** begin Passage given **

In 2016 we sold one house & purchased another. How easy/difficult is it to do on turbo tax?

It should be relatively easy. Here is some information about the gain on the sale of your home:

You may be able to exclude from income any gain up to a limit of $250,000 ($500,000 on a joint return in most cases).

To claim the exclusion, you must meet the ownership and use tests. This means that during the 5-year period ending on the date of the sale, you must have:

Owned the home for at least 2 years (the ownership test), and

Lived in the home as your main home for at least 2 years (the use test).

If you qualify for the capital gain exclusion, you do not have to report the gain on the sale of your personal residence on your federal tax return unless the gain on the sale was greater then the exclusion or you received a Form 1099-S for the sale of the home or your rented it out while you owned it.

See IRS Publication 523 Selling Your Home for more information - http://www.irs.gov/pub/irs-pdf/p523.pdf

If you need to report the sale and use the online product, you would need the Premier version.

** end Passage given **

### Aim of the exercise:
Extend the explanation above about reporting a home sale on a tax return, starting right after its final sentence.

** begin Data provided **

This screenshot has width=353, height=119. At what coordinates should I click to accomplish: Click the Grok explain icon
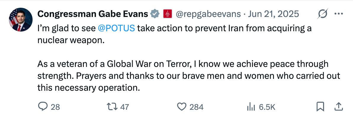(x=322, y=14)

** end Data provided **

### Response to the task:
For the purchase of the new home:

Most expenses at closing on the purchase or refinance of a home are added to the cost of a home and are not deductible but are added to the cost basis of the home.  There are a few exceptions - the following would be deductible:

1. Interest paid at the time of purchase (the charge at closing would normally be done for interest up to the date of first payment.) This is sometimes included in the 1098 from the new lender.

2. Real estate taxes charged to you and not reimbursed by seller

3. Points or origination fees.  On a refinance they need to be amortized over the life of the loan unless the points were used to improve your main home.

4. Private mortgage insurance costs but, if prepaid, only the amount allocable to this year based on an 84 month amortization.

Title fees, real estate commissions, documentary stamps, credit report costs, costs of an abstract, transfer taxes, attorney fees, etc. are not deductible, but are added to the cost of the property.

The expenses that are deductible would be entered in Federal Taxes, Deductions and Credits under Your Home. You can use the Deluxe version to enter itemized deductions.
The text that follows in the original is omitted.